According to Google the ride from Medellin to Cali should take more than 8 hours. So we got up early at 6am and left Medellin. Actually we wanted to follow the Panamericana, but Carmen took the wrong turn and so we found a very beautiful, winding mountain road, the same road which we took with the truck at night to Medellin. This time however we were a little bit faster. 😉 We made a short break at our last hotel in Supia, in order to take care of our second set of parts which should arrive here from California. After some more kilometers on marvelous roads we arrived in the afternoon in Cali. We staid at hostel Casa Blanca, which is owned by an enthusiastic biker and has seen many motorcycle travelers in the last recent years. Here we also met Jesper, whom we got to know during our sailing trip crossing the Darien Gap. We spent the evening together with some nice chinese food and some good wine.

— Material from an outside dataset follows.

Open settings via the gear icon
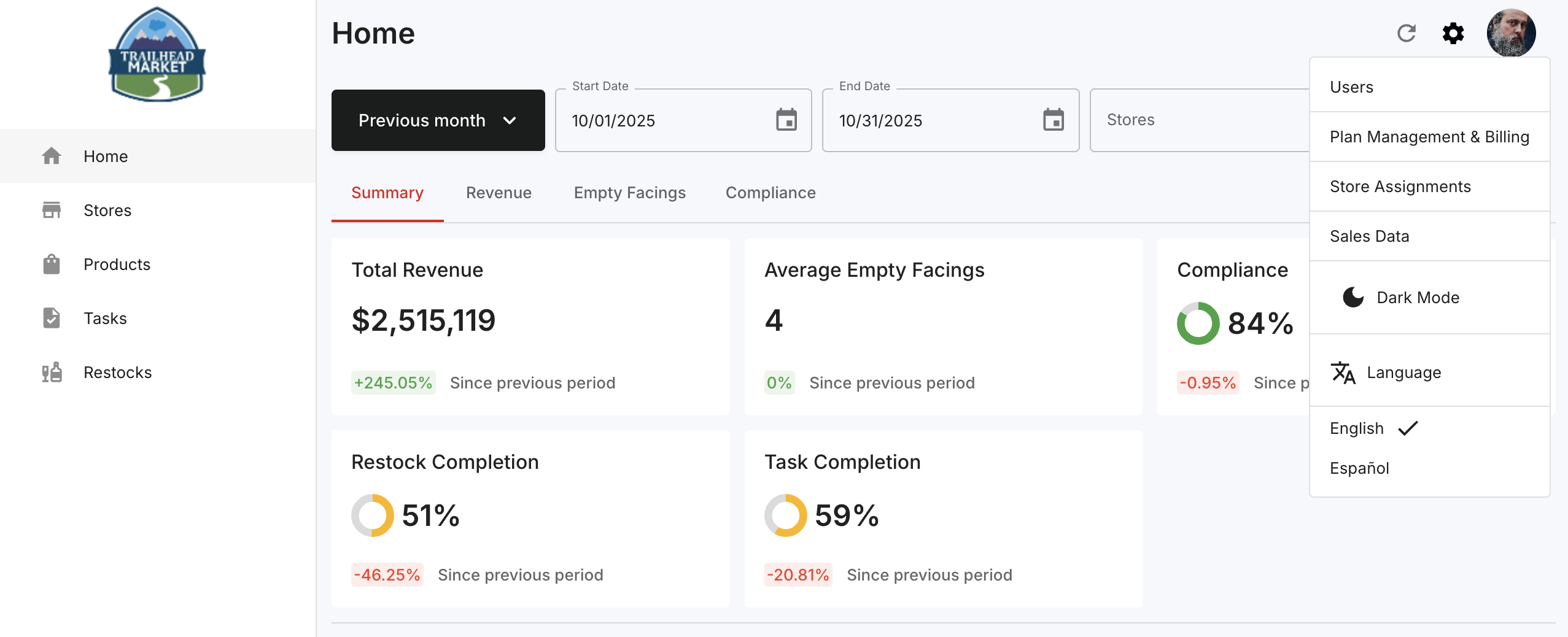 [1453, 33]
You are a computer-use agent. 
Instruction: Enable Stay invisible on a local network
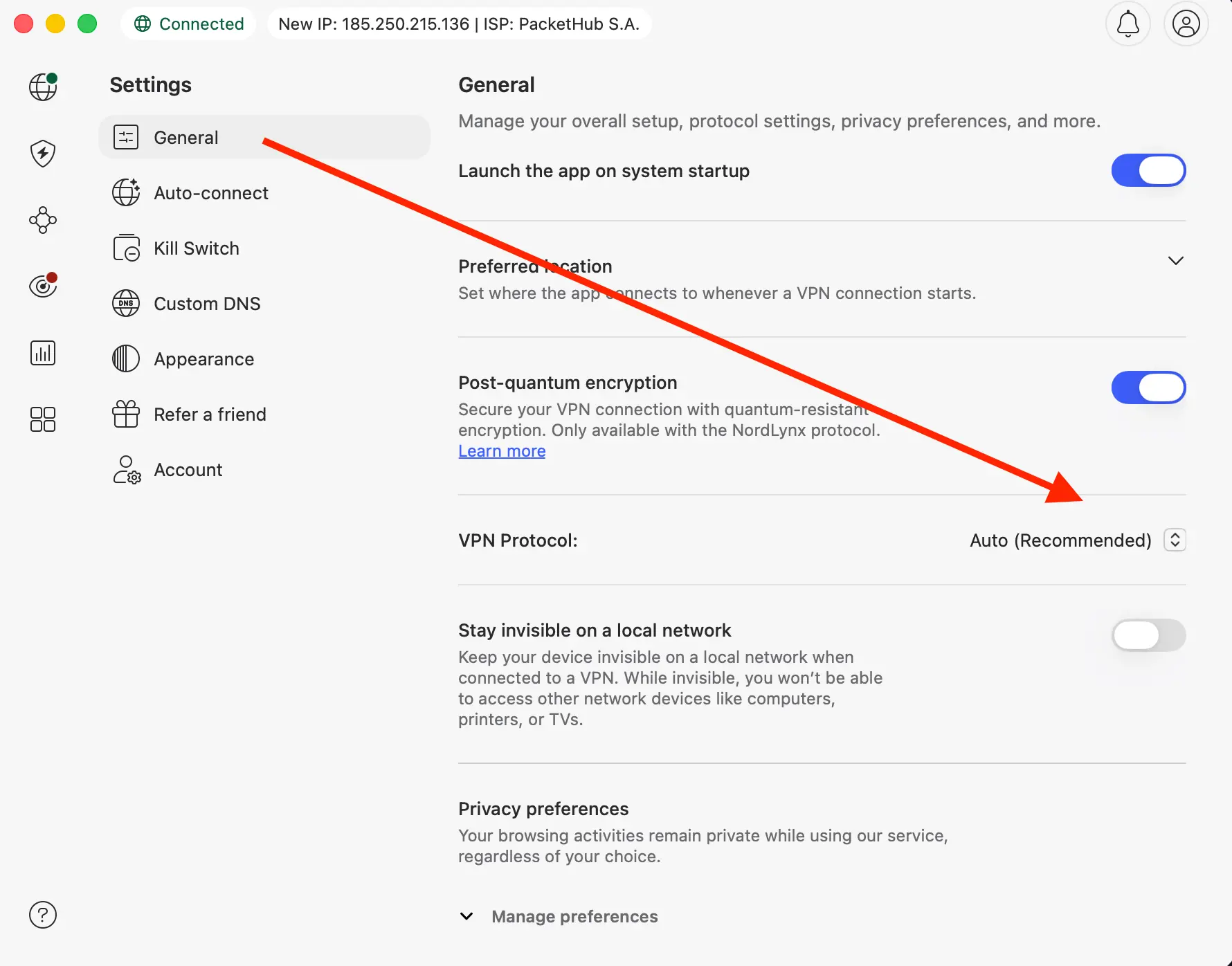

Since we spent more time than planned in Columbia, we wanted to continue to Ecuador as soon as possible. We just made one stop in Pasto before we continued to the border. On our way to the border we visited the Las Lajas church near Ipiales, which is built on a kind of bridge crossing a canyon.

After a few kilometers we arrived at the border. Immigration to Ecuador was pretty easy but took 2 hours because of the rush. With the stamp in our passport and the import papers in our hands we continued on the Panamericana, but only for a few kilometers. Then we chose a nice dirt road heading El Angel. Most of the road consisted of stones and dirt, but some parts were quite muddy as well. The ride was awesome, but the muddy parts were pretty difficult. Therefore each of us dropped his bike at least once. Carmen’s drops were quite unspectacular, but her right turn light and her tank bag were damaged.

Later Michael decided to park his bike in a moat and unfortunately he was not able to get it out again on his own. Unfortunately Carmen did not recognize Michael’s little accident and continued to ride. Later when she stopped for taking some pictures, she realized that somebody is missing and tried to turn back, but unfortunately she drop her bike while turning and was not able to pick it up again. In the meantime Michael was shouting for Carmen but without any success. So he started to walk into Carmen’s direction. Carmen herself also started to walk back and so both of us met somewhere in the middle. First we picked up Carmen’s bike and then Carmen drove and Michael walked back to his BMW.

We tried to get the bike back on the road just with our own muscle power, but without success. Then we tied Michael’s bike to Carmen’s bike using a rope, but the rope broke. In the third attempt we used the ‘Rock Straps’ and indeed we could pull half of Michael’s bike back on the road and then even the rock straps broke. Fortunately we now managed to pull the bike back on the road manually and we could continue our ride through the impressive landscape to El Angel.

From El Angel we took a turn to the Panamericana heading to Otavalo. Actually we planned to spend the night there, but since it was already quite late, we decided to stay in a hotel in Valle de Chota.